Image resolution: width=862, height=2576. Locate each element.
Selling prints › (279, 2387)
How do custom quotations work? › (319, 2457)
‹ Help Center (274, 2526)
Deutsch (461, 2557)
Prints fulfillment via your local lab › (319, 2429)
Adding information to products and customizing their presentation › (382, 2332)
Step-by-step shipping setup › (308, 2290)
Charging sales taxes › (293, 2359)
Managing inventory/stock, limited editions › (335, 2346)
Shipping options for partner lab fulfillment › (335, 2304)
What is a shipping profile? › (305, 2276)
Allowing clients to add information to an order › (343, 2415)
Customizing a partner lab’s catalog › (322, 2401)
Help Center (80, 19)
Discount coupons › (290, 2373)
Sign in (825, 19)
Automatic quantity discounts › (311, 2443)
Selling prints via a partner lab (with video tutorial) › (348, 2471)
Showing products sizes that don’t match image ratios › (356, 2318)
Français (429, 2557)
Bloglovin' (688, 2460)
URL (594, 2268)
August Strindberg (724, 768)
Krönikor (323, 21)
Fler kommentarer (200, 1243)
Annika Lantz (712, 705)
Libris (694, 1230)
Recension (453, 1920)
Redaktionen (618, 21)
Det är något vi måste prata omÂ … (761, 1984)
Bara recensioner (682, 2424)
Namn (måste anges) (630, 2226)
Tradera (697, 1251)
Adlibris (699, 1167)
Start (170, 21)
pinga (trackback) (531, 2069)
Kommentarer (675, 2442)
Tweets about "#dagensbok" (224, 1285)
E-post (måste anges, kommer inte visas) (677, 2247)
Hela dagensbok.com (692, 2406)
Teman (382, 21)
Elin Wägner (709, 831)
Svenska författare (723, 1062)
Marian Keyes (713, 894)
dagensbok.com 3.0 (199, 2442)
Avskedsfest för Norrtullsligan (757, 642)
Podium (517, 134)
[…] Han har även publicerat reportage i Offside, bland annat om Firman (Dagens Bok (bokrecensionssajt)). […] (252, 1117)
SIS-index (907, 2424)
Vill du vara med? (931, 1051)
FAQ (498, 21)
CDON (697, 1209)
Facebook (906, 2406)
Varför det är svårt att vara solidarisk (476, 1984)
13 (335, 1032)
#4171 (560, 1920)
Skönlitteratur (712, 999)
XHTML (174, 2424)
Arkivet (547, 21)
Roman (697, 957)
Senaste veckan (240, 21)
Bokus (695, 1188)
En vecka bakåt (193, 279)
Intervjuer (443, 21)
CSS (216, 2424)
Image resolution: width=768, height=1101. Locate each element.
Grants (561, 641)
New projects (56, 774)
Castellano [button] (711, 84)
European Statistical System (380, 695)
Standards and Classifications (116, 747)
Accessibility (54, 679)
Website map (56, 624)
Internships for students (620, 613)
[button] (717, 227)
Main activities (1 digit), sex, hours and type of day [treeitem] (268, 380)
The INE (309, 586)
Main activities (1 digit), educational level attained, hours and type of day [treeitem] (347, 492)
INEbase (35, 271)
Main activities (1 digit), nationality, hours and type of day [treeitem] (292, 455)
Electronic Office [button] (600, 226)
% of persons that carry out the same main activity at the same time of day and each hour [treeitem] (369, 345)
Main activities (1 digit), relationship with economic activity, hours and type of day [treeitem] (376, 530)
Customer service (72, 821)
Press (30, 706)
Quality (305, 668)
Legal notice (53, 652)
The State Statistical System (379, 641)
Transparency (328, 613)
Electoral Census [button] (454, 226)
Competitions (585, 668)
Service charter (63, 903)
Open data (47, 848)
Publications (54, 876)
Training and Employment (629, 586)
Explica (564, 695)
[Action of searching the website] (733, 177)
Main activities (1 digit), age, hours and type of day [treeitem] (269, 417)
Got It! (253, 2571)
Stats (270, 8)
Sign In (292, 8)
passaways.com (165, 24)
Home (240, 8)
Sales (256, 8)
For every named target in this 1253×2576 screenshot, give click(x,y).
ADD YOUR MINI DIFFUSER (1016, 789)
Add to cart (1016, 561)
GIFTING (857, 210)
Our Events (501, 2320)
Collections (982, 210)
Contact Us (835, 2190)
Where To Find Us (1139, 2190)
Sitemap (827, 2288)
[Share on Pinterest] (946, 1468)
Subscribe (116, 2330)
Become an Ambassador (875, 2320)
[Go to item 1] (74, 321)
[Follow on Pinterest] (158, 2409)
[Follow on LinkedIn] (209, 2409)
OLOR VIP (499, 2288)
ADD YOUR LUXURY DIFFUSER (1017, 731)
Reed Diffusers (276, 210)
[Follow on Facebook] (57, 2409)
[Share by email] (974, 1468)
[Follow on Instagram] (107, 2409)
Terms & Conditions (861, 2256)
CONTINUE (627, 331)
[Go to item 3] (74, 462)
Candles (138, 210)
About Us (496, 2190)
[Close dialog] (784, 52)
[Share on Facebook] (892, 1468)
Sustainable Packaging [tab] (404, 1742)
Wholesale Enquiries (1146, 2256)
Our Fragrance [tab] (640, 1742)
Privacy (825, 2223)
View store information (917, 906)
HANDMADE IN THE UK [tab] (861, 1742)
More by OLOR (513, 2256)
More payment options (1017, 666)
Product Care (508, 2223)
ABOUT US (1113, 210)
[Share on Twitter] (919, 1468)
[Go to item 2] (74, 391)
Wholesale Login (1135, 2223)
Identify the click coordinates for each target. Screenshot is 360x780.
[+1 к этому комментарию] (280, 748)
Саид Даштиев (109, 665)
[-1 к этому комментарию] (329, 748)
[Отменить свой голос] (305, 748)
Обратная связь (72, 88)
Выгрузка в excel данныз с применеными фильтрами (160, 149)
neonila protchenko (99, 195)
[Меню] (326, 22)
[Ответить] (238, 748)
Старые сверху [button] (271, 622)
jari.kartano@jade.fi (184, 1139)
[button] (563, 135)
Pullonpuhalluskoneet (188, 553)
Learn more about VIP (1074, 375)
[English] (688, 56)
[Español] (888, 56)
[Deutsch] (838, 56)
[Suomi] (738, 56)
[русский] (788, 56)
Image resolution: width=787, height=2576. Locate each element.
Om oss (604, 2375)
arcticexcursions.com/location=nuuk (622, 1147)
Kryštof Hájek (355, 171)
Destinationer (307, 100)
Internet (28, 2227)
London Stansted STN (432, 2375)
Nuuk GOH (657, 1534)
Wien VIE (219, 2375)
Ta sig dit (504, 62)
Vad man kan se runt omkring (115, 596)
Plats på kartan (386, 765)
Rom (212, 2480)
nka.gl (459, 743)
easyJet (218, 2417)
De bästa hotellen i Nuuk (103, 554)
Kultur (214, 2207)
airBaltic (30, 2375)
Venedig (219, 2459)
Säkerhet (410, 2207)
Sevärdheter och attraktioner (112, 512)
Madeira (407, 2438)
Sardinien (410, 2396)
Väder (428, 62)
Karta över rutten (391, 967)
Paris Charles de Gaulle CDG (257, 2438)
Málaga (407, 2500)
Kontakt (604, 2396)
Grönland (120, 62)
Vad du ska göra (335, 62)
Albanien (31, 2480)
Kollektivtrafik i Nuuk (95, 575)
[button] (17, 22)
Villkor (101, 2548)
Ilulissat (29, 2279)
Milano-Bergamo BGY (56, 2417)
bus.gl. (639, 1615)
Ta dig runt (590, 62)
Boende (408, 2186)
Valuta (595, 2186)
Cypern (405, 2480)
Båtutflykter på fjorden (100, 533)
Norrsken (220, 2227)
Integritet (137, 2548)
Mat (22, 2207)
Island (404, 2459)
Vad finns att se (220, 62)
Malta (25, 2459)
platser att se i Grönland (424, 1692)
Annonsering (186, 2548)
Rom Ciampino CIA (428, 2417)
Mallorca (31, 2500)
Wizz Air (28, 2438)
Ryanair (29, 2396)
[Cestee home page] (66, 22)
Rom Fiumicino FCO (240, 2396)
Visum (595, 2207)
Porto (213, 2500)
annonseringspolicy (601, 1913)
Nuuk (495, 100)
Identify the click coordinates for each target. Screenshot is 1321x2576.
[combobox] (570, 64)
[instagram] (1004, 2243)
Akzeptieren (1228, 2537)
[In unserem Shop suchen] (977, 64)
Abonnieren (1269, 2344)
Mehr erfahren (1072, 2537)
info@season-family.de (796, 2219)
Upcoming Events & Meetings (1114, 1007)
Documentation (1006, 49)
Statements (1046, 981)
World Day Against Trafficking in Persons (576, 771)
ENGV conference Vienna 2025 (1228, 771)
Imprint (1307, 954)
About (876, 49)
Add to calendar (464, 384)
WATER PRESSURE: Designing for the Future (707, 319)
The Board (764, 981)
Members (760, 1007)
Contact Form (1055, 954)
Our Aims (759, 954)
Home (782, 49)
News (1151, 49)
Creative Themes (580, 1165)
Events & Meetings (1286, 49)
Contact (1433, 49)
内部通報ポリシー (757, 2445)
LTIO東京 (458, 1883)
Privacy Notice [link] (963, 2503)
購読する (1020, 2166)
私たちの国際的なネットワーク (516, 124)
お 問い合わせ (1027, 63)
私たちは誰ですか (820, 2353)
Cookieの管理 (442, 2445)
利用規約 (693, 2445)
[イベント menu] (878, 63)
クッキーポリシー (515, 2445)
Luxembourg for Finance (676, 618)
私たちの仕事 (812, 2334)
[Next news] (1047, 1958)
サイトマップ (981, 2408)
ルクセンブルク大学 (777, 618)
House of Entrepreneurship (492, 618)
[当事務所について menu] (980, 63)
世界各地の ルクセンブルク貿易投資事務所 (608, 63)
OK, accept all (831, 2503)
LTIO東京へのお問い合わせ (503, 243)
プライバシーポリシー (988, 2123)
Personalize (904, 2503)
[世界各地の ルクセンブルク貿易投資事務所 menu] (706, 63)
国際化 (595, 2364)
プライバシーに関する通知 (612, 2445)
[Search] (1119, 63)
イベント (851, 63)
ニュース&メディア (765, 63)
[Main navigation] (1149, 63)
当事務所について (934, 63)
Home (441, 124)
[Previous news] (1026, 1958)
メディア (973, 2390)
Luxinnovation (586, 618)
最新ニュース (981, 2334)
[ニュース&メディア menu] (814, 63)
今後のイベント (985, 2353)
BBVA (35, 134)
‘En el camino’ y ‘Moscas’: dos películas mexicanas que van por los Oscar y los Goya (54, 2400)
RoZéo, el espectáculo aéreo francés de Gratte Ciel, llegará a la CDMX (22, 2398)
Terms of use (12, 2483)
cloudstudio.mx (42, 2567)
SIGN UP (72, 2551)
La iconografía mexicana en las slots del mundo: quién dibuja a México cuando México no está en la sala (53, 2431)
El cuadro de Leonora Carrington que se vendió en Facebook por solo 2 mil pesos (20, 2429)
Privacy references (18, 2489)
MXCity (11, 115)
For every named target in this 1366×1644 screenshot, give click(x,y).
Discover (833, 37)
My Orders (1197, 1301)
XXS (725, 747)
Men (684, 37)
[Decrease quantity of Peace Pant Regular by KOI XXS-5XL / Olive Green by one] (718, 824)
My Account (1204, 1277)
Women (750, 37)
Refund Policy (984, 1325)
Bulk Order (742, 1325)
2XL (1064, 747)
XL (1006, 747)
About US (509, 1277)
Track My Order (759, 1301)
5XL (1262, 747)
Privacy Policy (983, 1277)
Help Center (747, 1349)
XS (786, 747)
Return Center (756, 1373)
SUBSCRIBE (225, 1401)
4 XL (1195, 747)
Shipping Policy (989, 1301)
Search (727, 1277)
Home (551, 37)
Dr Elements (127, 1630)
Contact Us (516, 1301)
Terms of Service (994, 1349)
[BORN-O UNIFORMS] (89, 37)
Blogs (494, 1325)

━━━

Copy exactly the lines from the top of the entries through the line with "Automatic quantity discounts › (311, 2443)" in it, please, keeping both ends and adding nothing.

Image resolution: width=862, height=2576. Locate each element.
Selling prints › (279, 2387)
How do custom quotations work? › (319, 2457)
‹ Help Center (274, 2526)
Deutsch (461, 2557)
Prints fulfillment via your local lab › (319, 2429)
Adding information to products and customizing their presentation › (382, 2332)
Step-by-step shipping setup › (308, 2290)
Charging sales taxes › (293, 2359)
Managing inventory/stock, limited editions › (335, 2346)
Shipping options for partner lab fulfillment › (335, 2304)
What is a shipping profile? › (305, 2276)
Allowing clients to add information to an order › (343, 2415)
Customizing a partner lab’s catalog › (322, 2401)
Help Center (80, 19)
Discount coupons › (290, 2373)
Sign in (825, 19)
Automatic quantity discounts › (311, 2443)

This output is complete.